The charity is in the process of setting up a Just Giving page to encourage donations.
“The lack of events and shows is going to be a financial worry,’’ Mr Davies admitted.
But with more farmers needing support and despite the pressure on finances, Tir Dewi is expanding geographically.
A survey of farmers indicated a need to increase its reach beyond west Wales, so to facilitate its expansion, it is looking for volunteers to join its team in Powys and north Wales.
“Volunteers can offer as much or as little time as they like. Training and support will be provided,” said Mr Davies.
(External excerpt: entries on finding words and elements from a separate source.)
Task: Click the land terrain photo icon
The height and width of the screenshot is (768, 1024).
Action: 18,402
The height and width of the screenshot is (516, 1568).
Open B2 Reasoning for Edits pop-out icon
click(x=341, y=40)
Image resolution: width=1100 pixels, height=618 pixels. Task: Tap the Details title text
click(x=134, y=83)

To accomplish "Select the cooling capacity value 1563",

If you feel that you can help or want to know more, please contact email@example.com.
Mental health webinar
The Farmers’ Union of Wales is hosting a seminar on mental health at this month’s virtual Royal Welsh Show.
The union made a commitment at the Royal Welsh Show in 2017 to keep the spotlight on mental health issues for as long as it remained a problem in rural communities.
Its deputy president, Ian Rickman, said the seminar would explore what has changed and what issues remain.
Titled “Mental Health – how are you doing?”, the event will be held online on Thursday 23 July at 7.00pm.
The seminar will be held virtually and those wishing to attend must register with the FUW online to receive joining information.